--- Goal ---
Quote the data below word for word, starting at the line that contains "Open 成员(84) members list" and ending at the end of the data. Leave the pictures out of your answer.

[Click-target data]
»»

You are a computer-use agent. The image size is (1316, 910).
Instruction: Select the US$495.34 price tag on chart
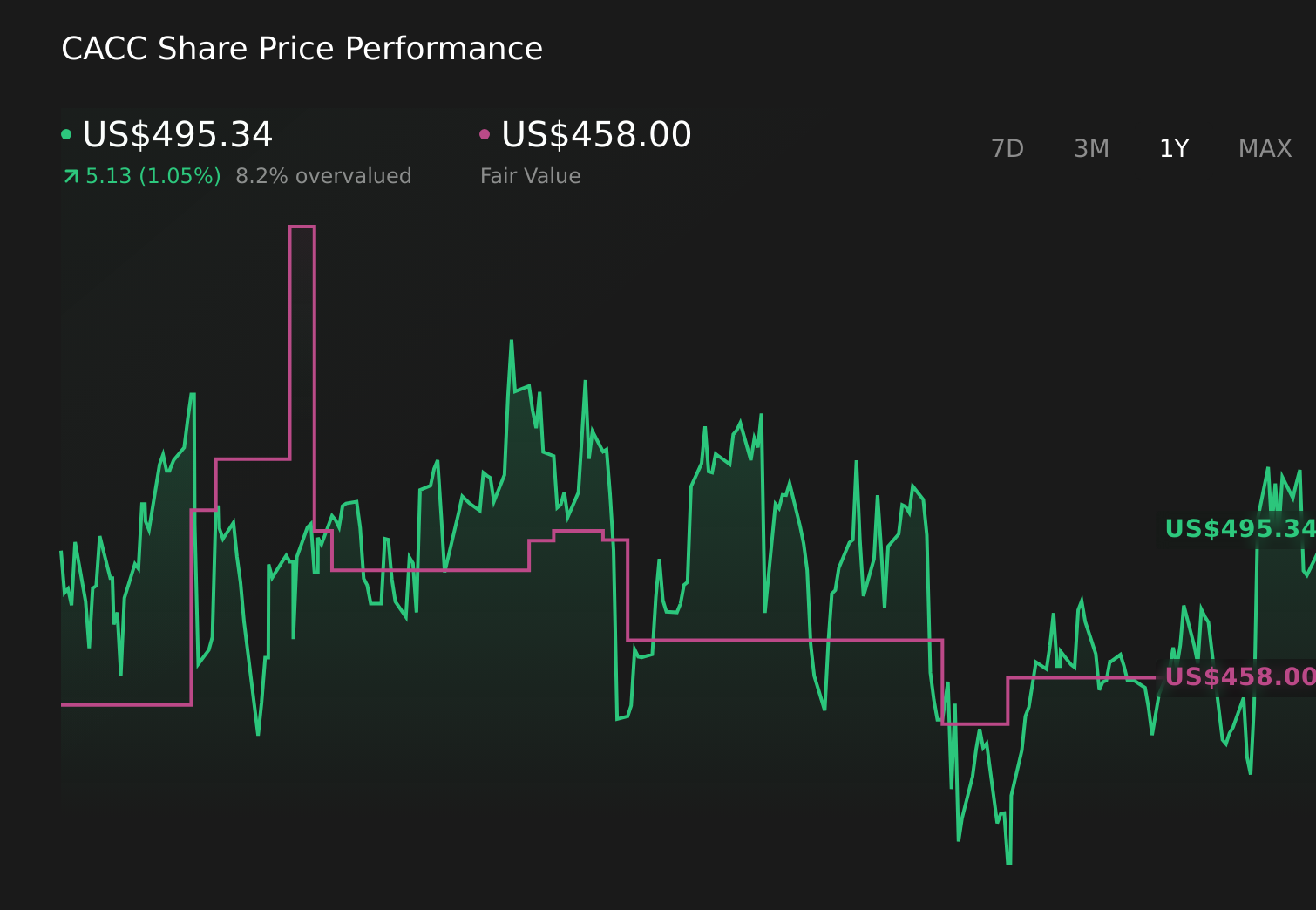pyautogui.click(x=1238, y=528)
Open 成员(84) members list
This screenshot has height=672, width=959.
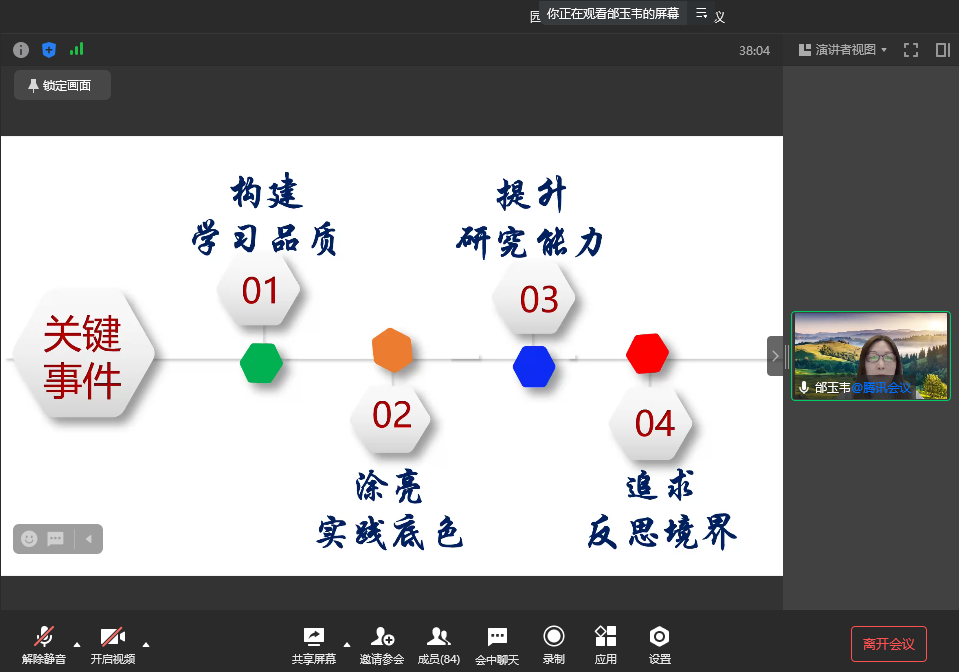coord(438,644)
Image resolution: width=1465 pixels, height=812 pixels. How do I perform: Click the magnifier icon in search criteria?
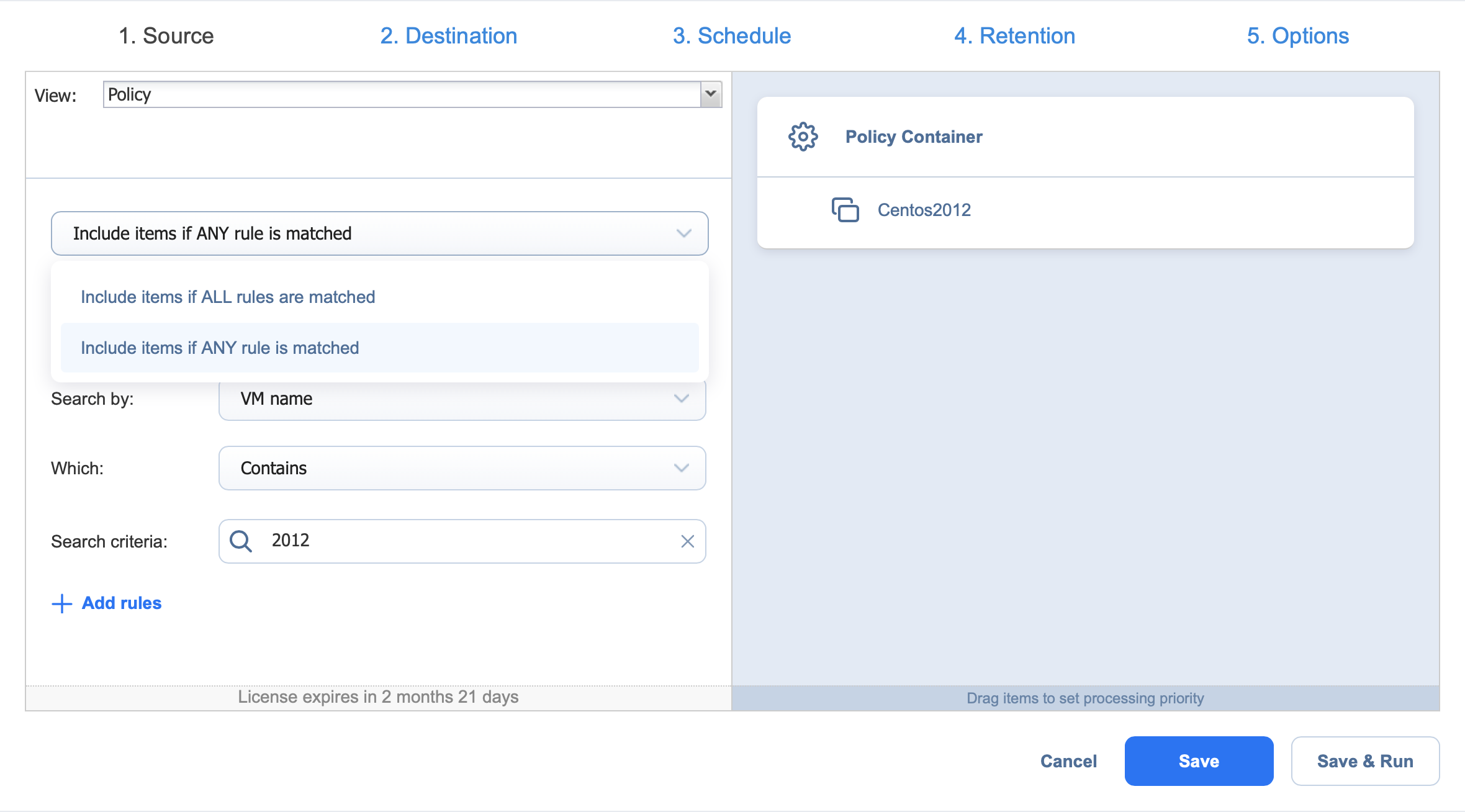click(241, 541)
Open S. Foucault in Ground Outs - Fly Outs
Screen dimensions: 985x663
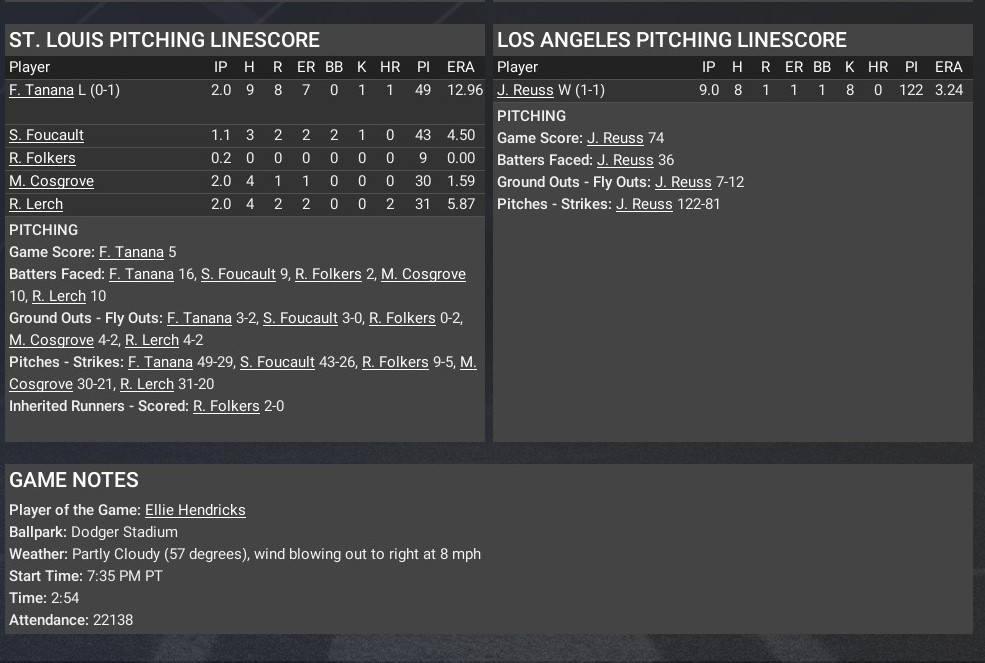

««

--- Response to this exercise ---
Open 成员(84) members list
This screenshot has height=672, width=959.
coord(438,644)
Image resolution: width=1465 pixels, height=812 pixels. How do I perform: Click the magnifier icon in search criteria?
click(241, 541)
Open S. Foucault in Ground Outs - Fly Outs
Screen dimensions: 985x663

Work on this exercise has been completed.